===== TASK MATERIAL

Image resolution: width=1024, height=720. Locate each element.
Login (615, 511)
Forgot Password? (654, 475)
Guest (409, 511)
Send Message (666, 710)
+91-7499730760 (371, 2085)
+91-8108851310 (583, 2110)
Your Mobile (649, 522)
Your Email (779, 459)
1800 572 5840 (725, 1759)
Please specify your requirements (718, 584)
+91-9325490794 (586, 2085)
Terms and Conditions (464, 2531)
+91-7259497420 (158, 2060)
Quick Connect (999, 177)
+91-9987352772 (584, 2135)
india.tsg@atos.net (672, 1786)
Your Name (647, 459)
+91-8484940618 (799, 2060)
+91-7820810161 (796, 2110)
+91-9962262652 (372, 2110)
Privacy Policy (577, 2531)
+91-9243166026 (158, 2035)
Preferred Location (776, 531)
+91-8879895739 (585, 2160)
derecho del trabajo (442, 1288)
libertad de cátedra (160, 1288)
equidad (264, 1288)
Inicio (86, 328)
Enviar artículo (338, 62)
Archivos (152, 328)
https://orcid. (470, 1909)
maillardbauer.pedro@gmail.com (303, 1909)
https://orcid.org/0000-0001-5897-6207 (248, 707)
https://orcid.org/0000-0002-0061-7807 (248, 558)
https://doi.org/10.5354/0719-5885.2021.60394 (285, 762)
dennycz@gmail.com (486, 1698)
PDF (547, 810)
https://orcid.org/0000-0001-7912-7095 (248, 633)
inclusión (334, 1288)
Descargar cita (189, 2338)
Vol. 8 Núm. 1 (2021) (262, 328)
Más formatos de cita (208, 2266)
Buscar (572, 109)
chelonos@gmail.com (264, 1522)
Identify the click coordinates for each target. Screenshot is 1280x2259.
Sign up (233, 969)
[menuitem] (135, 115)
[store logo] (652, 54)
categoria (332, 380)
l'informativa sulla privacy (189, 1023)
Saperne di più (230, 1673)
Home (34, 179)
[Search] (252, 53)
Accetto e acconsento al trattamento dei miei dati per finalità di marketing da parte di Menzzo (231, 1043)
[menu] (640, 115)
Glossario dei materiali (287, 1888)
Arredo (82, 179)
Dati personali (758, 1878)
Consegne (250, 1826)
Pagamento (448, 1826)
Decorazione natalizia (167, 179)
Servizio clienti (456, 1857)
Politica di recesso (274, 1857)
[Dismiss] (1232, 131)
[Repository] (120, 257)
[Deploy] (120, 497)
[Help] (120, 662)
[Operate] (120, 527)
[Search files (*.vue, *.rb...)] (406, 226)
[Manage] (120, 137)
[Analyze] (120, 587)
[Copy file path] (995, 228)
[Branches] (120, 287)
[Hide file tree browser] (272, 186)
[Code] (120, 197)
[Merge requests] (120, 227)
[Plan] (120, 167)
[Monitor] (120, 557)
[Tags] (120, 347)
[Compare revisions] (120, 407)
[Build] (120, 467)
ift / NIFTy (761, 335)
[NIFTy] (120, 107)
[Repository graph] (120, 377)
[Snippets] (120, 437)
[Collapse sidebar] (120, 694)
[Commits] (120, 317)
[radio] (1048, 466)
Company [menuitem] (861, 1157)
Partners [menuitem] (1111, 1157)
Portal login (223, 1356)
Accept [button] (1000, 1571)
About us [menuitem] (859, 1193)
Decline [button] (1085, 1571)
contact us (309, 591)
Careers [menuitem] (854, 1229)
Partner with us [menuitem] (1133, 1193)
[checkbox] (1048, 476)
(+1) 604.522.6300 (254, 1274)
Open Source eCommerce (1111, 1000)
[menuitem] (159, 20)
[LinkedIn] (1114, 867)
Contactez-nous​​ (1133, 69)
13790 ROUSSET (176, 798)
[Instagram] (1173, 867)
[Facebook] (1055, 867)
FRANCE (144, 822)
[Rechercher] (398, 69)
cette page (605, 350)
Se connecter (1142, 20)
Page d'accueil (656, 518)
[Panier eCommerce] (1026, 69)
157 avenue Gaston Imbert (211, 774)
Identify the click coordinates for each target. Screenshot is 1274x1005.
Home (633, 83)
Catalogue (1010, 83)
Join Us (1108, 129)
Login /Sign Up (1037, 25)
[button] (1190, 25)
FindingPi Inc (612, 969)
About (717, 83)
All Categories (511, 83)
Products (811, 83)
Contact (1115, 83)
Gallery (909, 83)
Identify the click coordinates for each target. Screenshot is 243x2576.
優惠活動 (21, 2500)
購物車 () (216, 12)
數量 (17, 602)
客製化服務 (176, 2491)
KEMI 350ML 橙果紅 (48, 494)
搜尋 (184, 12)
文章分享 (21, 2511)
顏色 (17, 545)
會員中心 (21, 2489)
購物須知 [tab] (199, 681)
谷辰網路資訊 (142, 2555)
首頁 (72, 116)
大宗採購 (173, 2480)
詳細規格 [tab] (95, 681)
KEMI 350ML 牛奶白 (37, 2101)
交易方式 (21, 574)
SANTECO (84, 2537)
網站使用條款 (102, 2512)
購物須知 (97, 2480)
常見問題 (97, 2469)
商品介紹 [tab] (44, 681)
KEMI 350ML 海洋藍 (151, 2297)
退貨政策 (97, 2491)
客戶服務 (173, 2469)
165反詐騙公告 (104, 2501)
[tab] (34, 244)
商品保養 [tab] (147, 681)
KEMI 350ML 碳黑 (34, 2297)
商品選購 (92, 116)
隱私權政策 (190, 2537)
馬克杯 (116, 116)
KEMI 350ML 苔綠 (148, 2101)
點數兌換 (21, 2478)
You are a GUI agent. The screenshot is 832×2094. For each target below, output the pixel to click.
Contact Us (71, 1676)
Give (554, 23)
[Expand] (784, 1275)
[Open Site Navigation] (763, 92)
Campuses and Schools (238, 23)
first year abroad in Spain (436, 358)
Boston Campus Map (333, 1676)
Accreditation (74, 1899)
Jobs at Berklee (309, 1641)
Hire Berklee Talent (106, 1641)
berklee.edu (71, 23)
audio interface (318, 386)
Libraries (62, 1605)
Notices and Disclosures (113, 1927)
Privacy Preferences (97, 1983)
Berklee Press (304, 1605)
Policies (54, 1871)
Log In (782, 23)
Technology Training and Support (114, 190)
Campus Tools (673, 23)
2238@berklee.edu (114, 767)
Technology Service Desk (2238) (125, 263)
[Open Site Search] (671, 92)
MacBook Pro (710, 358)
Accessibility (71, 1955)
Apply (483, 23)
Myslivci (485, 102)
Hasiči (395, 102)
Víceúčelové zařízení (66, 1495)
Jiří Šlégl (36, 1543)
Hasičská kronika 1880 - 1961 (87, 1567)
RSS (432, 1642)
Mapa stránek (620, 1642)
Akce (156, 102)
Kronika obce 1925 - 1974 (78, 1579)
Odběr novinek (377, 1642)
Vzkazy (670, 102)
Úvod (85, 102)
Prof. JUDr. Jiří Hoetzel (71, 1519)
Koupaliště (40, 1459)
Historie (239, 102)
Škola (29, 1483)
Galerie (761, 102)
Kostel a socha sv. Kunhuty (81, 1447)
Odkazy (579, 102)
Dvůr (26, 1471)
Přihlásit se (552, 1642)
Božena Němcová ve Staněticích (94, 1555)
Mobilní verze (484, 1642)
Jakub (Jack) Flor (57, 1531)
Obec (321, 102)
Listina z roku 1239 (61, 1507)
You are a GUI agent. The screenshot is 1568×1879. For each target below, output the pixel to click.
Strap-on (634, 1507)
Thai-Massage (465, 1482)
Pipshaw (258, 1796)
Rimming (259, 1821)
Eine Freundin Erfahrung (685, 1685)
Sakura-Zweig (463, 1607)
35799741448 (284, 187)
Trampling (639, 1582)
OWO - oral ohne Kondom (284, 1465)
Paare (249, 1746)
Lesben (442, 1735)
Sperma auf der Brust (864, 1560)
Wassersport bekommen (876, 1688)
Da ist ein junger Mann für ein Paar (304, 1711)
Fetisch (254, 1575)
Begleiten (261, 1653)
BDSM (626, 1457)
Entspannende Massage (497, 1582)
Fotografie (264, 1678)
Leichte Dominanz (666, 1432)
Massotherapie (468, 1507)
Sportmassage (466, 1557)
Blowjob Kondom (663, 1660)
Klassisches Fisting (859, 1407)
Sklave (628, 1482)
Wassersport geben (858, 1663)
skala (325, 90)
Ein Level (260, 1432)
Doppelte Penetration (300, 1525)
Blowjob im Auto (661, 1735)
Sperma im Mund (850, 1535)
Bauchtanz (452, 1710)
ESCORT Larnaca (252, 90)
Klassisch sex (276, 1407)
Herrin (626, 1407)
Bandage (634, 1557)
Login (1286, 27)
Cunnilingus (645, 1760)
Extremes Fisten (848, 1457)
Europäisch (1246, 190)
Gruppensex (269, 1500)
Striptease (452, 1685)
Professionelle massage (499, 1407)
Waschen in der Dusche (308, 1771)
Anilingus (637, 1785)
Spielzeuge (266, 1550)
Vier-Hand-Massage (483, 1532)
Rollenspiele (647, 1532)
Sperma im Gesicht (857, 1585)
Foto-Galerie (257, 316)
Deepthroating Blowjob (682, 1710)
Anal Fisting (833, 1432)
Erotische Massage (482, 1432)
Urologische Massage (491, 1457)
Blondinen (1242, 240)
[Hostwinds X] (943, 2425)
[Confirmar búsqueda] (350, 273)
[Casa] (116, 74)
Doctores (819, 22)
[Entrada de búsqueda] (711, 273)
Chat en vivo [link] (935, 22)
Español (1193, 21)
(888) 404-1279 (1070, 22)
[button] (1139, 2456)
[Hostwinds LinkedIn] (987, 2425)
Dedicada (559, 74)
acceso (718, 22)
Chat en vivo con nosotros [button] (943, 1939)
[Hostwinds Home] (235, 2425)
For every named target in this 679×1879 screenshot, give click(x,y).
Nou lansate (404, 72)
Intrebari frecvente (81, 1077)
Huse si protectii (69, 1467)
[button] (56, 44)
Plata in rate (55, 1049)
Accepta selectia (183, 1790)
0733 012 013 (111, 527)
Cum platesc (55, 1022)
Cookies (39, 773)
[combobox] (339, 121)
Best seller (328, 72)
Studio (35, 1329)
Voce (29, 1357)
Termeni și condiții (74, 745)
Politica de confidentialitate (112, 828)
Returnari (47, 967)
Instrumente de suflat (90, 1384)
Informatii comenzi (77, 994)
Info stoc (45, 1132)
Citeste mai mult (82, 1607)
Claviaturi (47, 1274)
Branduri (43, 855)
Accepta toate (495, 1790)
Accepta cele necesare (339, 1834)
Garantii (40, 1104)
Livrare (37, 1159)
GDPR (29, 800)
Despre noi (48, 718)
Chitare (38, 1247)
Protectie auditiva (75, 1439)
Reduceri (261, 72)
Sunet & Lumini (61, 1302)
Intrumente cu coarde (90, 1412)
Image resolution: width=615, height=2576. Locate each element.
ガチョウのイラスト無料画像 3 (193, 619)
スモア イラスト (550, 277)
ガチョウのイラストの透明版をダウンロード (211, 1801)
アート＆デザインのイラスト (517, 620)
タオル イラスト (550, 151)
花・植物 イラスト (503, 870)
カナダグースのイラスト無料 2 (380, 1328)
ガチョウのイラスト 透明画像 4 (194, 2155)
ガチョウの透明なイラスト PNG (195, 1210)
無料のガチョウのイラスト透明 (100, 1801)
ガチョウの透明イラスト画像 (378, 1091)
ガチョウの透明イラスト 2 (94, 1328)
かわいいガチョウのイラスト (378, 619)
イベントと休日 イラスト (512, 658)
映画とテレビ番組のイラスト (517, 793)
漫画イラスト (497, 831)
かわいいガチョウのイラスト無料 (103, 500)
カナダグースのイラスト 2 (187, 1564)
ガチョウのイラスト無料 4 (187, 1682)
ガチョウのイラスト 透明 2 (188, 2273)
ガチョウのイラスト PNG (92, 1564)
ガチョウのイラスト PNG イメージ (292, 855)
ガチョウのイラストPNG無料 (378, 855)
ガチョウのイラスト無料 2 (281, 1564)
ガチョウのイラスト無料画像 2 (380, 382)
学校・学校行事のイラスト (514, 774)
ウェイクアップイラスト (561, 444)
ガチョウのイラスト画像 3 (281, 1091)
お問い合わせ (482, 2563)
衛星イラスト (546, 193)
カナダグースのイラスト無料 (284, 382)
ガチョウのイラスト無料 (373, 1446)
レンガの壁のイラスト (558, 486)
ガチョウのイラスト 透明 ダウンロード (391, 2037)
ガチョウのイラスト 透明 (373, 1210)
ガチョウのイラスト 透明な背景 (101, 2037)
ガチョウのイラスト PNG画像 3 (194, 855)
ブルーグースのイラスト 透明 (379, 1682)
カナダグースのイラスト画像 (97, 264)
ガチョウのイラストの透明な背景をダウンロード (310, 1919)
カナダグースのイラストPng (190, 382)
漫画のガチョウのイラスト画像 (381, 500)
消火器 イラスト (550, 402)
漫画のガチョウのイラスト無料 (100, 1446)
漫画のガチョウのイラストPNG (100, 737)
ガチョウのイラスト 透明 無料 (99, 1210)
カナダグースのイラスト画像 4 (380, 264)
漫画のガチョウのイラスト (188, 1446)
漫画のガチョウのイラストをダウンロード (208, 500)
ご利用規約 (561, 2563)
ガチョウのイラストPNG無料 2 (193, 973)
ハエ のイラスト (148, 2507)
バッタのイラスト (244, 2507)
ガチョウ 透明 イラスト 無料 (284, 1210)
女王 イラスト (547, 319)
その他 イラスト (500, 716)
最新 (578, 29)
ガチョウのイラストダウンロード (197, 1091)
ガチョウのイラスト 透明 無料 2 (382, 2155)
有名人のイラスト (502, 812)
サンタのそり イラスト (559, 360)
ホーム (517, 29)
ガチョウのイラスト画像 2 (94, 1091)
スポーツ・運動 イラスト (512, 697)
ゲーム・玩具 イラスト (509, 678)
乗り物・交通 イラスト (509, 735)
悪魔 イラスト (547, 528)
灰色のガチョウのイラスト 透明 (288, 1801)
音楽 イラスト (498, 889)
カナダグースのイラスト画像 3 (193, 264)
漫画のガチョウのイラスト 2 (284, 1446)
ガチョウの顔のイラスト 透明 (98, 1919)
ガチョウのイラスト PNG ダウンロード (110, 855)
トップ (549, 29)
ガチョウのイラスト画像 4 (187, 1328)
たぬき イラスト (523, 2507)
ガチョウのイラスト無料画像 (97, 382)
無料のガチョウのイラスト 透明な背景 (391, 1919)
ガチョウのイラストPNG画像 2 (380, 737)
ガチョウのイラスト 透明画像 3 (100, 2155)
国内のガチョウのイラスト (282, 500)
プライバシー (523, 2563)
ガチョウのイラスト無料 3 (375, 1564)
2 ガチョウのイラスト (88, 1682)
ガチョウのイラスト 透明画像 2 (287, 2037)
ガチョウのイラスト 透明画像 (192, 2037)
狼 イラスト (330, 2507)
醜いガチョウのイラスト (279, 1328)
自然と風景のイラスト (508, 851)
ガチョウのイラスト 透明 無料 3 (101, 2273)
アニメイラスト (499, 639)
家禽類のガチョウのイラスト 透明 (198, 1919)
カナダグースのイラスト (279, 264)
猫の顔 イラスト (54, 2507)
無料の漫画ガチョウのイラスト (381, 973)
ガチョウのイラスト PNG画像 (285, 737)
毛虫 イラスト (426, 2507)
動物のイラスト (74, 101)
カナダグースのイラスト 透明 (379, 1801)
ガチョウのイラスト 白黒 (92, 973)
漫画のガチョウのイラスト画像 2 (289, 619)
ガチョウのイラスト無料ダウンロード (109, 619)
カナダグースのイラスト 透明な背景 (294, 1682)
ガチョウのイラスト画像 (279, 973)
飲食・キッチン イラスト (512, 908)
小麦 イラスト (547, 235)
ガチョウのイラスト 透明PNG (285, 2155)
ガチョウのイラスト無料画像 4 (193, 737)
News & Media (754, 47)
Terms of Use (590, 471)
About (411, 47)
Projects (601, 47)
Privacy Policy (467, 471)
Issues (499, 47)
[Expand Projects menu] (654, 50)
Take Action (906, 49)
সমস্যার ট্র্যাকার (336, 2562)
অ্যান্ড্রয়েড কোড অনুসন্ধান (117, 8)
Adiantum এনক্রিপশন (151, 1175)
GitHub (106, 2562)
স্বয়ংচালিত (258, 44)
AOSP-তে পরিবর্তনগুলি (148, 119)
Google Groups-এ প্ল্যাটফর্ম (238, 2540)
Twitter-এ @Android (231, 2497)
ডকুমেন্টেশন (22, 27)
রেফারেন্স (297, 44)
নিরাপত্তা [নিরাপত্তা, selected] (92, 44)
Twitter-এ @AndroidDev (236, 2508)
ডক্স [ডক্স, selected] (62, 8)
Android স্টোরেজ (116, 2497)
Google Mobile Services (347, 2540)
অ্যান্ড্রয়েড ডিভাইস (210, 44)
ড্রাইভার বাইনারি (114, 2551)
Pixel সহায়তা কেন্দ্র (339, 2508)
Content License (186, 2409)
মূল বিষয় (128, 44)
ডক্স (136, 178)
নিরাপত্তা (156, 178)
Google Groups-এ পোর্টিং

==========

WHAT TO WORK ON - Starting at the row containing "[Search] (252, 53)" and ending at the row containing "[Branches] (120, 287)", write those rows out again, swapping "Consegne" for "Spedizioni" and leaving everything else the same.

TASK OUTPUT -
[Search] (252, 53)
Accetto e acconsento al trattamento dei miei dati per finalità di marketing da parte di Menzzo (231, 1043)
[menu] (640, 115)
Glossario dei materiali (287, 1888)
Arredo (82, 179)
Dati personali (758, 1878)
Spedizioni (250, 1826)
Pagamento (448, 1826)
Decorazione natalizia (167, 179)
Servizio clienti (456, 1857)
Politica di recesso (274, 1857)
[Dismiss] (1232, 131)
[Repository] (120, 257)
[Deploy] (120, 497)
[Help] (120, 662)
[Operate] (120, 527)
[Search files (*.vue, *.rb...)] (406, 226)
[Manage] (120, 137)
[Analyze] (120, 587)
[Copy file path] (995, 228)
[Branches] (120, 287)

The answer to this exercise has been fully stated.